Copy the records verbatim from the line with "The height and width of the screenshot is (1080, 1920). Describe" to the line with "Looking at the image, I should click on (990, 902).", and copy nothing else.

(Item location entries)
**********
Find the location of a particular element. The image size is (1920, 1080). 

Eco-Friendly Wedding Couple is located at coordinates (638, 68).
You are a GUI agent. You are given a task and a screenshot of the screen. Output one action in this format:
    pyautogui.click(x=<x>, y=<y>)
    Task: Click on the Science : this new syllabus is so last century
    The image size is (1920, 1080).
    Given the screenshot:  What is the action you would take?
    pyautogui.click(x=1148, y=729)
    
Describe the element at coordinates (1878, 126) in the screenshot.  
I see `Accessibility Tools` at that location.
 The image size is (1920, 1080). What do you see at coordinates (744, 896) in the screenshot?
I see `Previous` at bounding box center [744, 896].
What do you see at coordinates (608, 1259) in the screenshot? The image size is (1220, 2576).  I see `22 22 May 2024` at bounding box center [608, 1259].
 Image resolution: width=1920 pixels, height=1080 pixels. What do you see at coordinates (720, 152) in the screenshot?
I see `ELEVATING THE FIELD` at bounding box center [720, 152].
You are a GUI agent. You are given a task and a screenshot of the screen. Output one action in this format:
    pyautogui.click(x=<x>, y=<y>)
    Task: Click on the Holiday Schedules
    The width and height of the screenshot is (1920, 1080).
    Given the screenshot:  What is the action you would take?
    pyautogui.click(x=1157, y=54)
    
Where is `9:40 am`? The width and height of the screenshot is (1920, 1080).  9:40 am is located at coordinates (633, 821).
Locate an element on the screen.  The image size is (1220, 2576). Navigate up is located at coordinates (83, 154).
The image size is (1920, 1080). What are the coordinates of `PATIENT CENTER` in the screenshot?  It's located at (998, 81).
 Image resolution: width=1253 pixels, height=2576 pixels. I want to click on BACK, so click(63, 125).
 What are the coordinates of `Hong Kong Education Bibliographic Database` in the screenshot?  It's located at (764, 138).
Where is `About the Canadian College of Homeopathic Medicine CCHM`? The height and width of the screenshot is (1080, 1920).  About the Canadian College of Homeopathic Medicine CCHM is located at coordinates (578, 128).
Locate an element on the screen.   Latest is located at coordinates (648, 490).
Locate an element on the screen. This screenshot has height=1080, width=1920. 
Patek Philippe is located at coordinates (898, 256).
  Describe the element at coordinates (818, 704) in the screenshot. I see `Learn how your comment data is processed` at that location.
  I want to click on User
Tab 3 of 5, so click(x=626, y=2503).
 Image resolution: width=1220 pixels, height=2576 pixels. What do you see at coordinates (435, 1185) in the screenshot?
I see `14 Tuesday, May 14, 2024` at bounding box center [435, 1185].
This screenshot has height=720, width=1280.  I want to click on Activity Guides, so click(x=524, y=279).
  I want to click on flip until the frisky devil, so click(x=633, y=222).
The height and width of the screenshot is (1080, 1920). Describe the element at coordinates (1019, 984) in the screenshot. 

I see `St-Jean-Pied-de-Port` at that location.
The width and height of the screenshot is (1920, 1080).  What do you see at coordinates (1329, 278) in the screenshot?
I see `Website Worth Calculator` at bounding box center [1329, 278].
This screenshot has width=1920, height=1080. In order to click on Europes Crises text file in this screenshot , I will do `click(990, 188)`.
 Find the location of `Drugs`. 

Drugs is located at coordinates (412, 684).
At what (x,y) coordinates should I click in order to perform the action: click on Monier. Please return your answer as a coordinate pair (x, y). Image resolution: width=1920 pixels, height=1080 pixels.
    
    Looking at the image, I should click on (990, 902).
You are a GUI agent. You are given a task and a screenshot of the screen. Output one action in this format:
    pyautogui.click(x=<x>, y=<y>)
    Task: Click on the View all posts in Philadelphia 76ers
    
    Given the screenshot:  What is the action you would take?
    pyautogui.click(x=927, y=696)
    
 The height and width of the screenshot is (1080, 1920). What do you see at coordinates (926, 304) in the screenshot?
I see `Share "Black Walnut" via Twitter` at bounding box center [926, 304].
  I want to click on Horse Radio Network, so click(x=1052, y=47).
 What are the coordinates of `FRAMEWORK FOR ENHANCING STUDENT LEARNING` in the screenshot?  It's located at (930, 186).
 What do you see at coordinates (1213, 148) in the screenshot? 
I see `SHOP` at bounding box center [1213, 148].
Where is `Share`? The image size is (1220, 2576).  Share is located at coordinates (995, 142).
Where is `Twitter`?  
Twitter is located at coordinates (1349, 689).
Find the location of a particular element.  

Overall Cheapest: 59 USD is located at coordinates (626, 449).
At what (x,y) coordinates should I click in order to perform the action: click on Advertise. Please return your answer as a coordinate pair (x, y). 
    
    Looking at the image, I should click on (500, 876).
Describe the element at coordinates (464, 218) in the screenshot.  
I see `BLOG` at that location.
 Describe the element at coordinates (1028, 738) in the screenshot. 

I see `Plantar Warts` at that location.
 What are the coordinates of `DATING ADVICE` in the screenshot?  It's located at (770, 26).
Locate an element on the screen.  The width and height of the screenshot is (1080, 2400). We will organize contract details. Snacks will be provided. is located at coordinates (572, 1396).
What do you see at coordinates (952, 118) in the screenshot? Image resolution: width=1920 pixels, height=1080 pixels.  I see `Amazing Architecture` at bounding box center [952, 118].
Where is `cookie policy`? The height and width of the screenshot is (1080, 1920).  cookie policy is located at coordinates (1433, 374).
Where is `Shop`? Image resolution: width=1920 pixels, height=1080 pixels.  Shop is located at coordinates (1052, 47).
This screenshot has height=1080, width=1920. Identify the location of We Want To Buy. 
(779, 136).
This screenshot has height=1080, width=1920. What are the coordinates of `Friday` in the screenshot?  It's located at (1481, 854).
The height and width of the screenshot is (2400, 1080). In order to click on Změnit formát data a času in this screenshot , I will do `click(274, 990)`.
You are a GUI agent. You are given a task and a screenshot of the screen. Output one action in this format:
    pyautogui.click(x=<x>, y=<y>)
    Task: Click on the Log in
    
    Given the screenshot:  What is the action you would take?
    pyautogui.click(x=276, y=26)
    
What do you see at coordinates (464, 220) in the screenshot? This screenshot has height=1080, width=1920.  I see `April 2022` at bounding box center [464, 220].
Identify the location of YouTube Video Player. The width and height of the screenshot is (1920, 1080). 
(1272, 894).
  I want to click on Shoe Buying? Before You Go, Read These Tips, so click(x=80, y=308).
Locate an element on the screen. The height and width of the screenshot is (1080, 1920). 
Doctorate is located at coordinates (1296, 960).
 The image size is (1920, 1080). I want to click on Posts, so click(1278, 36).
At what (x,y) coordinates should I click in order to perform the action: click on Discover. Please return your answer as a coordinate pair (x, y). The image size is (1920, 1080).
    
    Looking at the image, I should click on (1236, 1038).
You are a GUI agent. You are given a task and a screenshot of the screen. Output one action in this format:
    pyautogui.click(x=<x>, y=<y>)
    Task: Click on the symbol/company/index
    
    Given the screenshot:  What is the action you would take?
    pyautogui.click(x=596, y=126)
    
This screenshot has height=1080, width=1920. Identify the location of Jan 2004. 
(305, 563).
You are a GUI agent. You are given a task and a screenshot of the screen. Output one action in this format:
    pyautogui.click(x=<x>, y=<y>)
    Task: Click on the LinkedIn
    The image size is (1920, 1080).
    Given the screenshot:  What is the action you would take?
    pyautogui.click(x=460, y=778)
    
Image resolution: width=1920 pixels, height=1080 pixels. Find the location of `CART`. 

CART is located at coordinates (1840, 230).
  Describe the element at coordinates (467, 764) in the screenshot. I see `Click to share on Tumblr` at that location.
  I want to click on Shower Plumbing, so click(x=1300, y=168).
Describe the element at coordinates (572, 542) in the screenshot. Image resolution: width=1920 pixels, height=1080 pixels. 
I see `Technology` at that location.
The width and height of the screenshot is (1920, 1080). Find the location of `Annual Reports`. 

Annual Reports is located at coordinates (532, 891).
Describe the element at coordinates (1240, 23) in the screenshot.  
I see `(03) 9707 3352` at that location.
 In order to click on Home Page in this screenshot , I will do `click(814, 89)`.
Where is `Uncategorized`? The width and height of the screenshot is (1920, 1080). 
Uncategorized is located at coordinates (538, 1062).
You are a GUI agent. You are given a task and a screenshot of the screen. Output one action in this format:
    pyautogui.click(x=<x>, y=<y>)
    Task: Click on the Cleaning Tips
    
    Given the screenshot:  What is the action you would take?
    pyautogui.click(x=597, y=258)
**********
* [Worked solution]
The height and width of the screenshot is (1080, 1920). Describe the element at coordinates (1019, 984) in the screenshot. 

I see `St-Jean-Pied-de-Port` at that location.
The width and height of the screenshot is (1920, 1080).  What do you see at coordinates (1329, 278) in the screenshot?
I see `Website Worth Calculator` at bounding box center [1329, 278].
This screenshot has width=1920, height=1080. In order to click on Europes Crises text file in this screenshot , I will do `click(990, 188)`.
 Find the location of `Drugs`. 

Drugs is located at coordinates (412, 684).
At what (x,y) coordinates should I click in order to perform the action: click on Monier. Please return your answer as a coordinate pair (x, y). Image resolution: width=1920 pixels, height=1080 pixels.
    
    Looking at the image, I should click on (990, 902).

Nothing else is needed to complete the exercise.